**SOURCE TEXT:**
▽

January 19, 2008

MapReduce slides from Google

Google has published a series of tutorial presentations about MapReduce, the GFS, and distributed algorithms. I love this kind of stuff: the fruitful interaction of my two passions, programming languages and distributed computing.

The presentation shows functional programming in a good light; I have one quibble so far: The 3rd slide of the 2nd talk ("MapReduce Theory and Implementation") says, "Functional operations do not modify data structures: They always create new ones." And then, "Original data still exists in unmodified form." But this is an implementation detail; the compiler needn't keep the original data if it it's not going to be used.

More helpful would be to note that, in a functional language, a variable's value never changes, thus making it easy to read the code. Whether input data stays around after an operation is a different issue, and one the compiler can easily handle better than humans, on average.

February 9, 2007

Whistle While You Work

A recent tech report from Berkeley surveys the state of parallel computing [via Tim Bray]—particularly with an eye to the importance and difficulty of coding for multicore processors (one of which is helping me author this article). The bulk of the article deals with hardware design but also discusses programming systems (that's my bailliwick) and application design issues.

I've not read the whole thing yet, but I've already found some surprises:

  • For measuring success, the authors promote "dwarfs"—something like patterns of algorithms—as opposed to conventional benchmarks on particular tasks. It's not clear why this is better for measuring purposes, but the dwarfs do convey nicely some areas of challenge (e.g. "linear algebra," "spectral methods," "Monte Carlo methods").
  • They list twelve recent changes to the conventional wisdom (from no-brainers like "power is free, transistors are expensive"—which has now inverted—to more surprising ones such as "Researchers [can no longer] demonstrate new ideas by building chips.")
  • Transactional memory, a hot topic in PL research, is given some significant airtime. The authors don't mince words over the conventional alternative, locking:
    These locking schemes are notoriously difficult to program, as the programmer has to remember to associate a lock with every critical data structure and to access only these locks using a deadlock-proof locking scheme. Locking schemes are inherently noncomposable and thus cannot form the basis of a general parallel programming model. Worse, these locking schemes are implemented using spin waits, which cause excessive coherence traffic and waste processor power.
    Transactional memory seems like a clear win, though it's not widely implemented and needs to get some experience behind it.
  • With regard to programming paradigms, they put a great emphasis on the role of human programmers in the process of making software:
    We believe that future successful programming models must be more human-centric. They will be tailored to the human process of productively architecting and efficiently implementing, debugging, and maintaining complex parallel applications on equally complex manycore hardware.
    This seems to me quite wise, although it's still unclear whether we can understand the cognitive (or psychological) processes in programming well enough to design for them.

△

**DATA SEGMENT:**
▽

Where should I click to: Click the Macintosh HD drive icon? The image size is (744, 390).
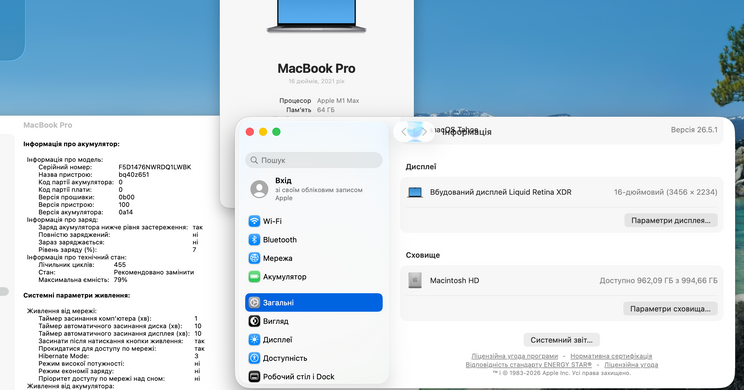(415, 280)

△

**OBJECTIVES:**
A: List every dwarf that the programming blog posts name as an example.
B: Transcribe the stretch of the programming blog posts from "The presentation shows" through "to be used.".
C: Go on with the programming blog posts from the point where they stop.
The data has no connection to the programming blog posts.

**EXPECTED ANSWERS:**
A:
linear algebra
spectral methods
Monte Carlo methods

B:
The presentation shows functional programming in a good light; I have one quibble so far: The 3rd slide of the 2nd talk ("MapReduce Theory and Implementation") says, "Functional operations do not modify data structures: They always create new ones." And then, "Original data still exists in unmodified form." But this is an implementation detail; the compiler needn't keep the original data if it it's not going to be used.

C:
Section 5.4 seems a haunting parable for language designers:

Programming languages, compilers, and architectures have often placed their bets on one style of parallel programming, usually forcing programmers to express all parallelism in that style. Now that we have a few decades of such experiments, we think that the conclusion is clear: some styles of parallelism have proven successful for some applications, and no style has proven best for all.

There seems to be a lot of wisdom collected here, which cuts across subfields of CS—as in a list of which "dwarfs" are commonplace in which application domains. This appears to be a quite useful reference for those of us who don't work in any particular application domain but make systems for programmers to use. I nudge you gently in the direction of this article.

August 1, 2006

Lambda 5: Modal Logic Inpsires a "Distributed" Programming Language

At the Oregon Summer School 2006, Robert Harper presented his Lambda 5, a modal-logic-as-distributed-programming-language. The idea here was that modal logic allows you to reason about things that are true in some "possible world"—and since, via Curry-Howard, true statements are like types of values that are known to exist, the programming-language interpretation of "proposition true at a possible world" is "data available at a possible world"; Harper et al. interpret a "possible world" as a node on a network. Thus, Lambda 5 gives you a way to write terms that are local or mobile: you create local values by publishing an address, which others can use; you create mobile values by packaging them up in a context-independent way. You consume the latter by simply "unboxing" them. The address of a local value is harder to consume—you need to use a binding construct whose body is executed in a hypothetical world where only the addressed value is available.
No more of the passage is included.